Aim of the exercise. Please reproduce the line containing "This screenshot has height=879, width=975." and every line after it in the records below, exactly and with nothing else.
BEGIN
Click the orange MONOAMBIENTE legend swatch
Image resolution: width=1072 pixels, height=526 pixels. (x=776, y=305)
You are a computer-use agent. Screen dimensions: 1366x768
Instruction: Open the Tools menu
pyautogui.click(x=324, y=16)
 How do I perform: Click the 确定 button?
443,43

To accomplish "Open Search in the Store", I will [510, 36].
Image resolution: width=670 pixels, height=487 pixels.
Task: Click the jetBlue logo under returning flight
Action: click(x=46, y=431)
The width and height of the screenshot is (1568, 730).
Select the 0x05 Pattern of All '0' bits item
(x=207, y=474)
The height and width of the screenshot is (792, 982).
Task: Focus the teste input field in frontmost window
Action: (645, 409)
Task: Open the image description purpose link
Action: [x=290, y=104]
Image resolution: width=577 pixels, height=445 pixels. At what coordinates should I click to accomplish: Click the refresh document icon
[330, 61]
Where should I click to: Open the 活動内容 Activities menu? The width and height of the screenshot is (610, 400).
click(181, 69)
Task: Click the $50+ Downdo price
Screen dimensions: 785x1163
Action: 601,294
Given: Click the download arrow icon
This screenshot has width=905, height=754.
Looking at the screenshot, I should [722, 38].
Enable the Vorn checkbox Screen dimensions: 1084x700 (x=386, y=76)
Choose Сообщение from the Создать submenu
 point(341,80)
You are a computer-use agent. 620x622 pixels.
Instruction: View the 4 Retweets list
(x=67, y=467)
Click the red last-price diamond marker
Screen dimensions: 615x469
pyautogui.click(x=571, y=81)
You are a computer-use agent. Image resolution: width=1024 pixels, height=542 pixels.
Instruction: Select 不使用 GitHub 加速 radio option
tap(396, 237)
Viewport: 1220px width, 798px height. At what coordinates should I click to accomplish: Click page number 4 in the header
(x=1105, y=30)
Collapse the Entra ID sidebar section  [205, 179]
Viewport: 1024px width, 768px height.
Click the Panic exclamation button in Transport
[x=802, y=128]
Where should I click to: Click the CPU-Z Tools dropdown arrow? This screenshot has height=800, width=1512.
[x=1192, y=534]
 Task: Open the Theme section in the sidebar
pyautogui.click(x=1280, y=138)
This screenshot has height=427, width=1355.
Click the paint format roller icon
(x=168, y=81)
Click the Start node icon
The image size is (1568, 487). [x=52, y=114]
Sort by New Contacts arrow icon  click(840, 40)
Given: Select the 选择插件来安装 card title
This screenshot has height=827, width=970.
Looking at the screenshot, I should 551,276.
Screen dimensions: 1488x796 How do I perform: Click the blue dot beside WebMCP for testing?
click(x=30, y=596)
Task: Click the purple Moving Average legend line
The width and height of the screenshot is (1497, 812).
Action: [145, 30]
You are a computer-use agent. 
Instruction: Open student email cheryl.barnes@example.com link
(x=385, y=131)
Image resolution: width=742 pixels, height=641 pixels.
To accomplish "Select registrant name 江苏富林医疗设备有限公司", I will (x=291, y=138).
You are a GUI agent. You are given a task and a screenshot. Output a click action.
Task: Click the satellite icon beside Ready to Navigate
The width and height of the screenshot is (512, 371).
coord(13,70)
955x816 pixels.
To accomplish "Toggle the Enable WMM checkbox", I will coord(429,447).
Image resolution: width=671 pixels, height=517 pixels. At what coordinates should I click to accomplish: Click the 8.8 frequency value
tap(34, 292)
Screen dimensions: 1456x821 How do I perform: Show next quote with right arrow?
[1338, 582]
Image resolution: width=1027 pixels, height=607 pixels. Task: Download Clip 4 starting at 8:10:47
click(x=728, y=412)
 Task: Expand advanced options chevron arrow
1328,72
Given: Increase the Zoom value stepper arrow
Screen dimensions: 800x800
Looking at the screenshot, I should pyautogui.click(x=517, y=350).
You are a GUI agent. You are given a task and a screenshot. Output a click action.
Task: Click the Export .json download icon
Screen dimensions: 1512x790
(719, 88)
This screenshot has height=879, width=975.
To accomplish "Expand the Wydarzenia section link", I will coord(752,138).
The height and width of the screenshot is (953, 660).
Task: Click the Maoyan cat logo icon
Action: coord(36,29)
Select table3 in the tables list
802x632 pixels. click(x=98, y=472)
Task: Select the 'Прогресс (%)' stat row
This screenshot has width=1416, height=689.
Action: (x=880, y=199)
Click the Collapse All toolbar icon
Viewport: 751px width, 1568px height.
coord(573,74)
END
Solution to the problem.
This screenshot has height=879, width=975.
To accomplish "Expand the Wydarzenia section link", I will coord(752,138).
The height and width of the screenshot is (953, 660).
Task: Click the Maoyan cat logo icon
Action: coord(36,29)
Select table3 in the tables list
802x632 pixels. click(x=98, y=472)
Task: Select the 'Прогресс (%)' stat row
This screenshot has width=1416, height=689.
Action: (x=880, y=199)
Click the Collapse All toolbar icon
Viewport: 751px width, 1568px height.
coord(573,74)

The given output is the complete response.